Number of employed and unemployed in Georgia, 
not seasonally adjusted, Jan. 2004 - Oct. 2014



It is also not the case that the rise in jobs is occurring outside the metro areas. In October 2013, Georgia’s unemployment rate stood at 7.8. In October 2014, the rate stood almost the same, at 7.7 percent. Clearly, the metro areas are the job engines.

These rates compare to the decline in the national unemployment rate from 7.2 percent in October 2013 to 5.8 percent in October 2014. It is hard to argue that large numbers of workers are entering the national labor force and not forcing up unemployment rates, while the same effect in Georgia is forcing up the rate.

LAUS data are based on a relatively small sample of households supplemented by state unemployment insurance claims and the survey of a sample of employers’ payrolls.

Given the cutbacks in unemployment benefits in the state, it is certainly possible that many workers do not bother to claim unemployment benefits, while others are ineligible because they have been out of work too long to qualify for benefits. That might explain the relatively low official number of unemployed workers, but adding these workers back in would make the unemployment rate go up, not down.

As long as these two surveys provide seemingly contradictory guidance on the state of Georgia’s economy, anyone can choose to make their own decisions as to whether Georgia is recovering successfully from the recession or whether it has fallen behind other states and the nation.

It brings home again the need for accurate and timely data needed by decision makers, even if the surveys require additional funding to meet their tasks.

Monday, December 8, 2014

Telfair County, Georgia, comes in lowest in the nation in personal income

The Census Bureau has reported per capita personal income for 2013, and it was not pretty for Georgia with Telfair County coming in lowest in the nation at $17,536. This compares to $121,632 in New York County, New York, which recorded the highest income.

Personal income is the income received by, or on behalf of, all persons from all sources: from participation as laborers in production, from owning a home or business, from the ownership of financial assets, and from government and business in the form of transfer receipts. It includes income from domestic sources as well as from the rest of the world.

On average, personal income rose 2.0 percent in 2013 in the metropolitan portion of the United States and rose 2.1 percent in the nonmetropolitan portion.

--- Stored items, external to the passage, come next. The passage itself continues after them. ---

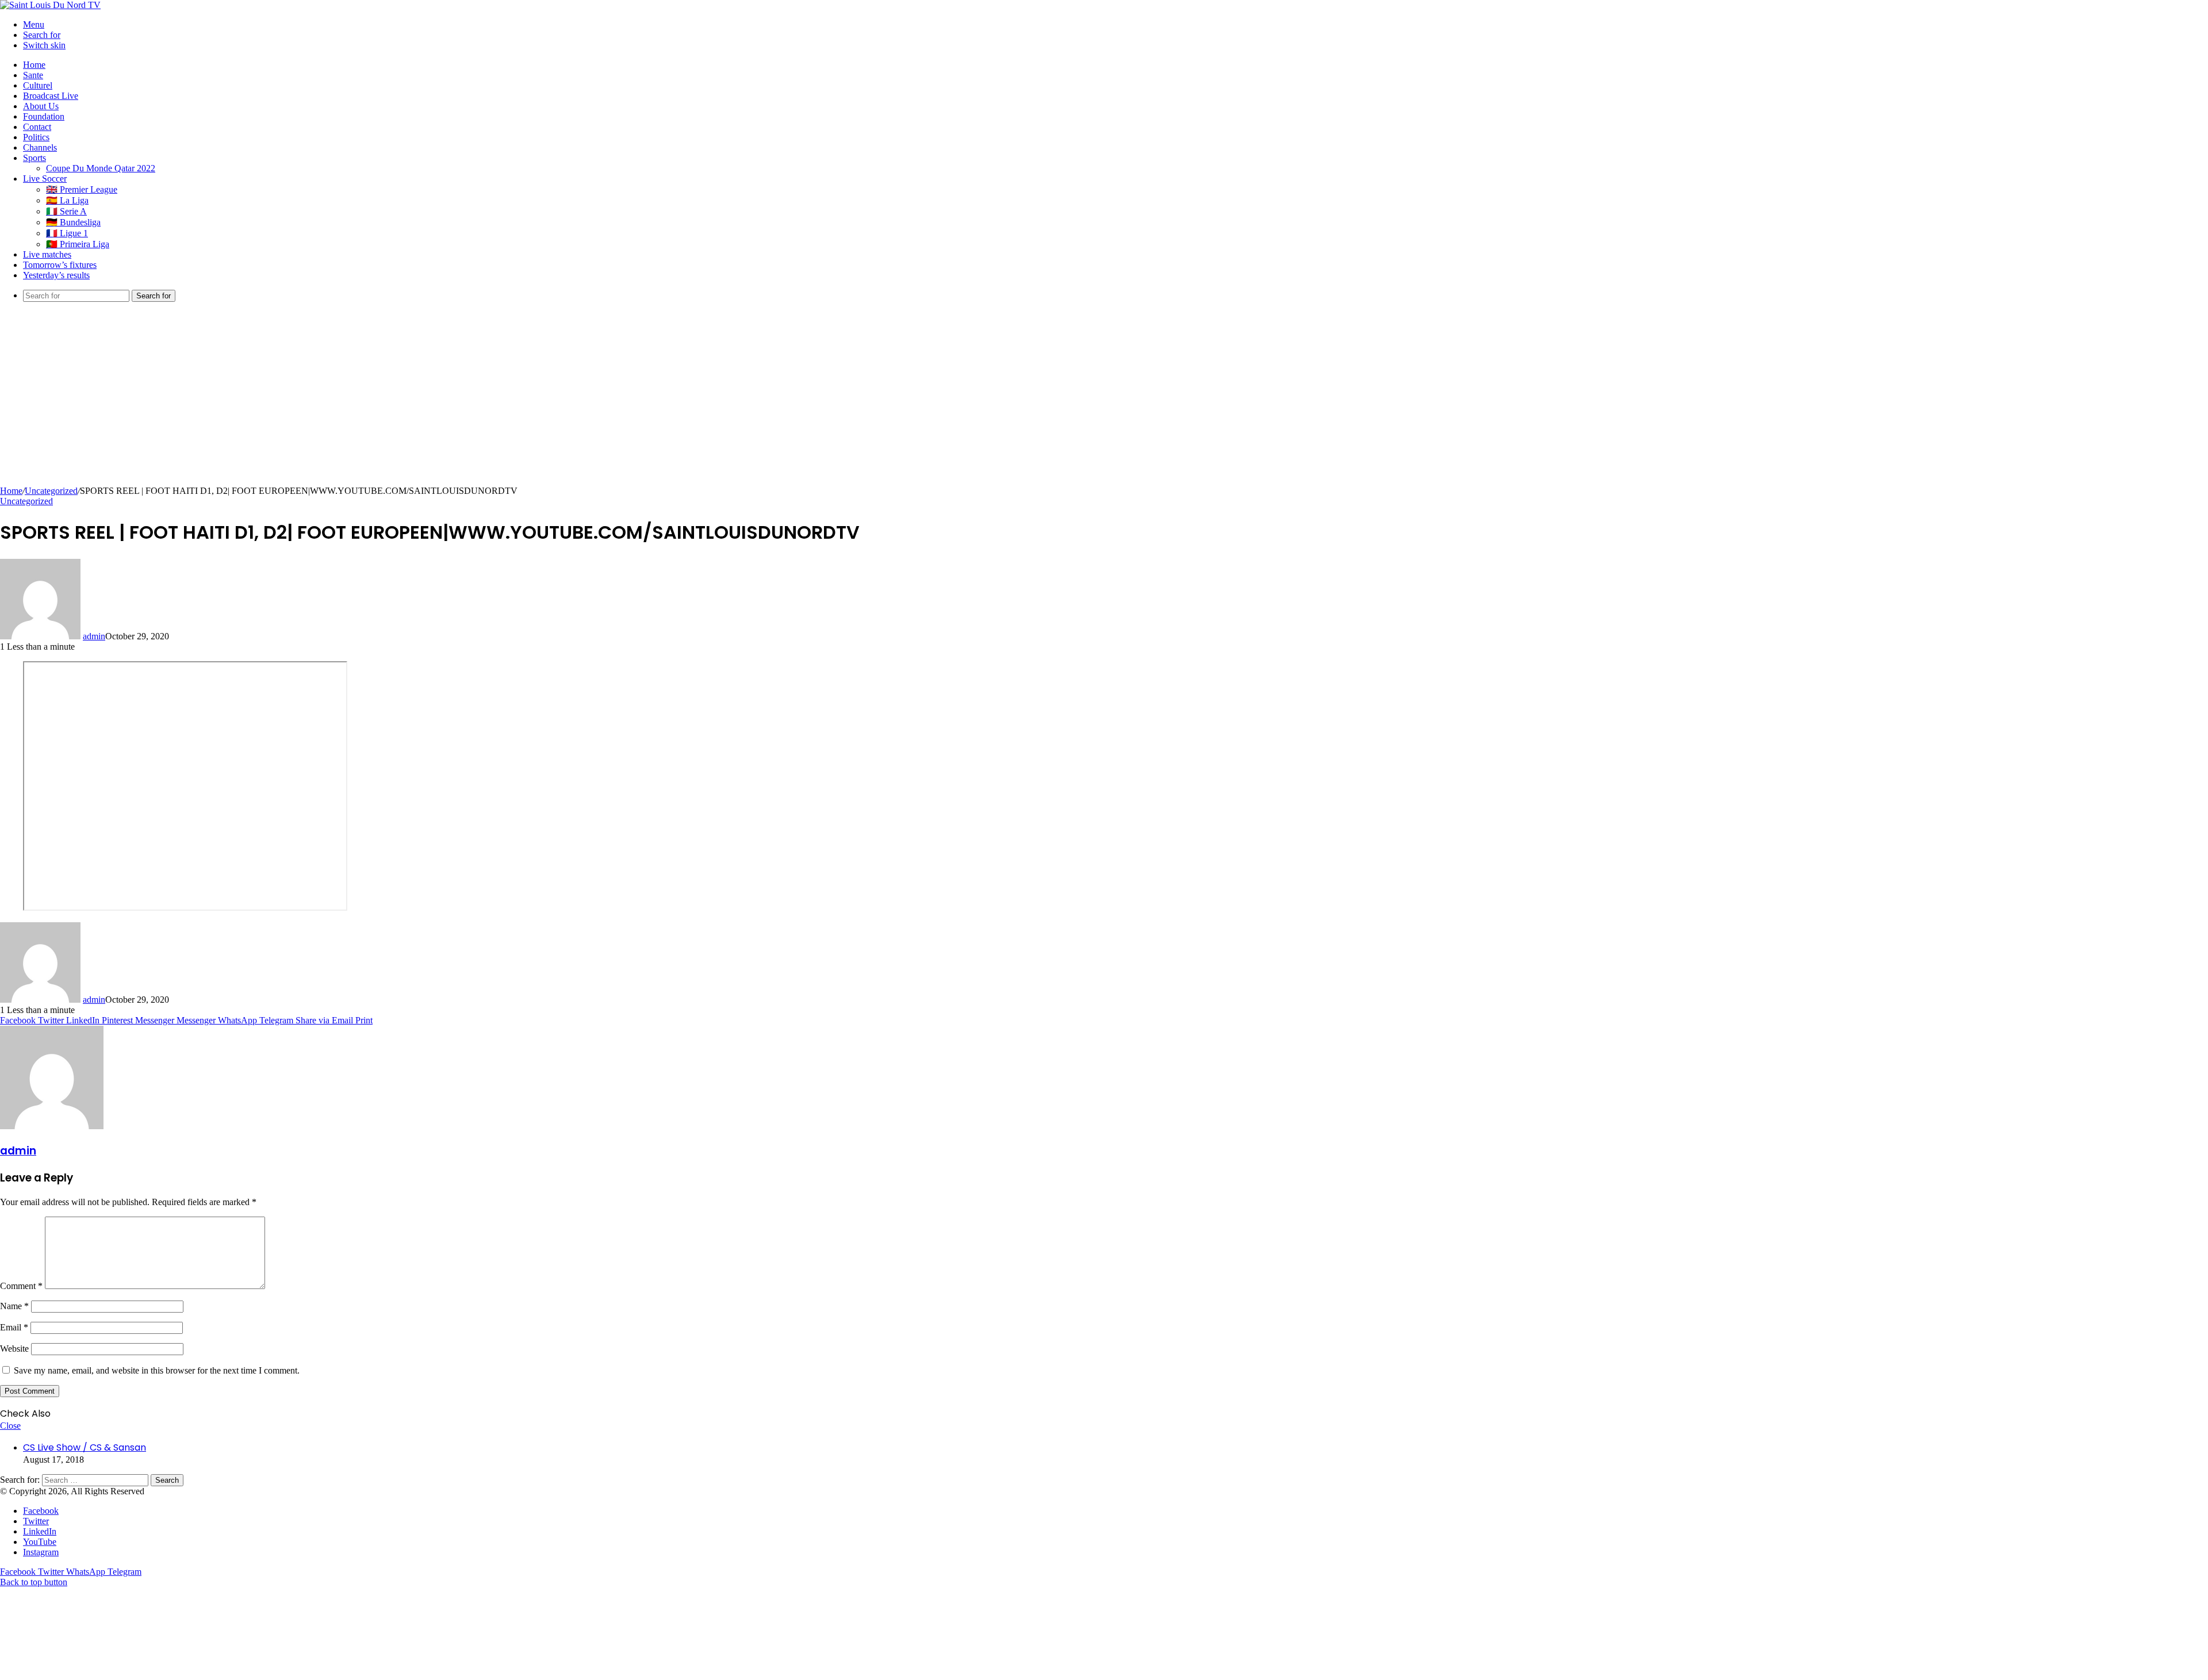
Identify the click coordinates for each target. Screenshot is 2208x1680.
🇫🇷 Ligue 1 (67, 233)
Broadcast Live (50, 96)
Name (14, 1306)
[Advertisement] (1104, 399)
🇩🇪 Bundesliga (73, 222)
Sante (33, 75)
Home (34, 65)
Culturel (37, 85)
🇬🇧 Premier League (81, 189)
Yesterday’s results (56, 275)
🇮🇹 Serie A (66, 211)
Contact (37, 127)
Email (14, 1327)
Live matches (47, 254)
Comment (21, 1286)
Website (14, 1348)
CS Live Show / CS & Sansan (84, 1447)
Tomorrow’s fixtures (60, 265)
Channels (40, 147)
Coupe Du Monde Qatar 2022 (100, 168)
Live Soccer (45, 178)
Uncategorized (51, 491)
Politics (36, 137)
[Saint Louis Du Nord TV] (50, 5)
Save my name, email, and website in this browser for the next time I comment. (157, 1370)
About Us (41, 106)
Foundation (43, 116)
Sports (34, 158)
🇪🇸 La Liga (67, 200)
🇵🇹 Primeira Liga (77, 244)
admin (94, 636)
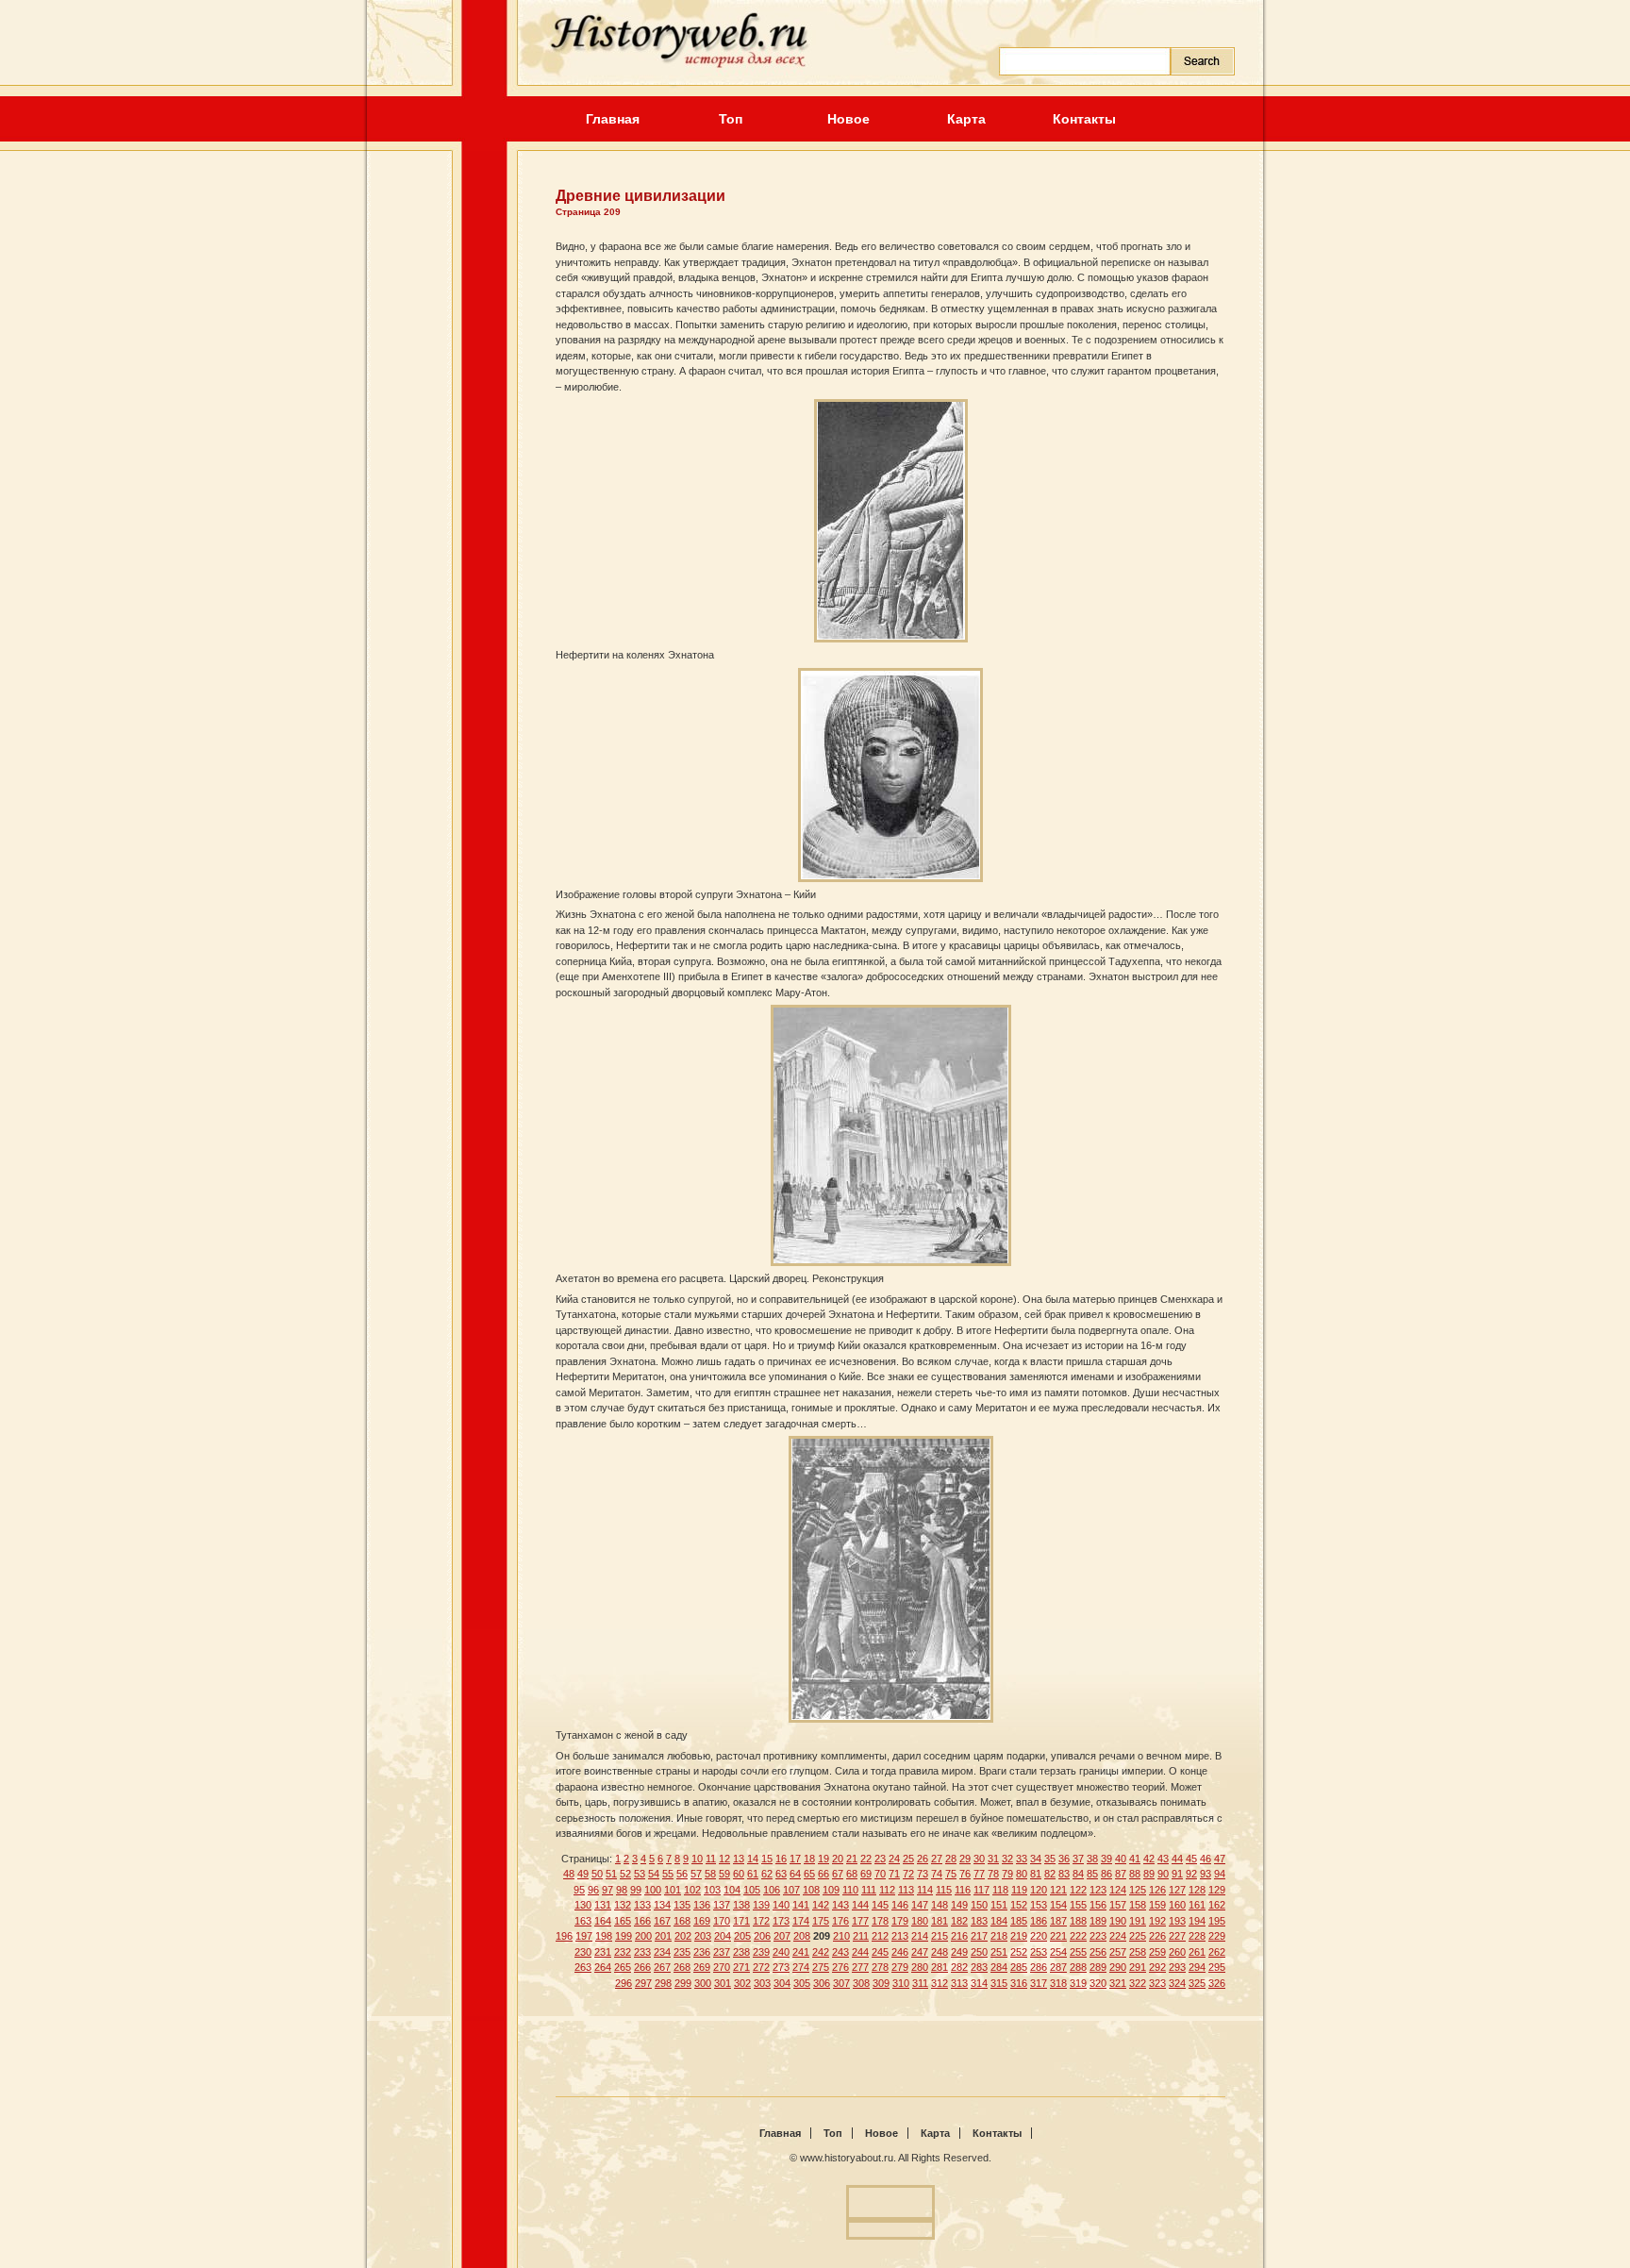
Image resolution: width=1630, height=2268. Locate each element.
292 (1157, 1967)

The metropolitan and nonmetropolitan portions grew 5.3 percent and 4.4 percent, respectively, in 2012.

The percent change from 2012 to 2013 in personal income ranged from -35.0 percent in LaMoure County, North Dakota to 32.3 percent in Greeley County, Kansas. Inflation, as measured by the national price index for personal consumption expenditures, slowed to 1.2 percent in 2013 from 1.8 percent in 2012.


For Telfair County, per capita personal income declined 1.2 percent over the year.